Through a series of federal acts dating to the 1940s, bald and golden eagles have been fiercely protected. It is illegal to hunt the birds and also to collect feathers or eagle parts without the proper permit.
And so, for more than 30 years, this United States Fish and Wildlife Service program has been shipping thousands of eagle carcasses and parts to American Indians, who view the animals as sacred.
But a growing backlog of applications, and a slew of recent court battles over when American Indians can lawfully obtain eagles on their own, has raised questions about whether the repository is sufficient.
Currently, tribal members seeking an immature golden eagle, the most coveted bird, must wait about four and a half years. Wait times for a bald eagle are two years. Despite the efforts by the Wildlife Service to ship animals as swiftly as possible, the waiting list has swelled to more than 6,000 applications.
More and more of our young people are going back to our spiritual way of life, and we can’t do our ceremonies without the eagles,” said Lee Plenty Wolf, a member of the Oglala Sioux tribe who lives in Fort Collins, Colo., and received a bald eagle on April 26 after waiting almost three years…

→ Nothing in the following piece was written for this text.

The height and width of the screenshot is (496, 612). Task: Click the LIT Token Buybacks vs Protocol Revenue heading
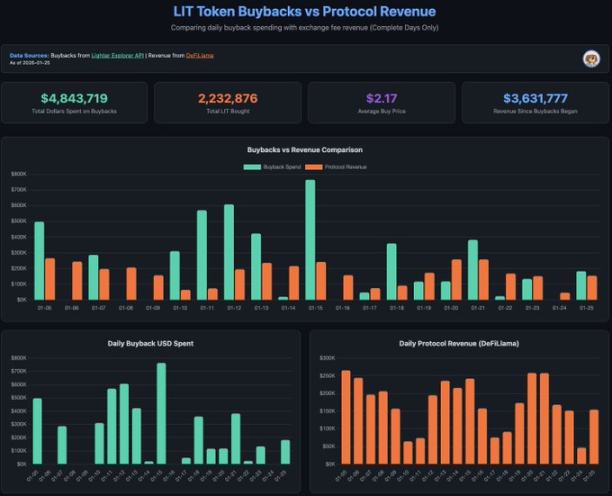click(x=305, y=11)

Daniel M. Ashe, director of the Fish and Wildlife Service, said in an e-mail that the agency was especially sensitive to American Indians’ religious needs and recently streamlined the application process to reduce wait times. Mr. Ashe also cited a special program that has, in recent years, allowed five tribes to keep injured eagles that could not be released in the wild. The tribes are permitted to distribute naturally molted feathers for ceremonial use, but cannot kill the birds…
This is an issue across all tribal nations,” said Myron Pourier, who sits on the executive board for the Oglala Sioux tribe in South Dakota, which hopes to build its own eagle repository. “All of them are going through the same federal red tape when they shouldn’t be. Especially when this is a part of our way of life.”
This is an issue across all tribal nations,” said Myron Pourier [executive board member for the Oglala Sioux tribe in South Dakota] All of them are going through the same federal red tape when they shouldn’t be. Especially when this is a part of our way of life.”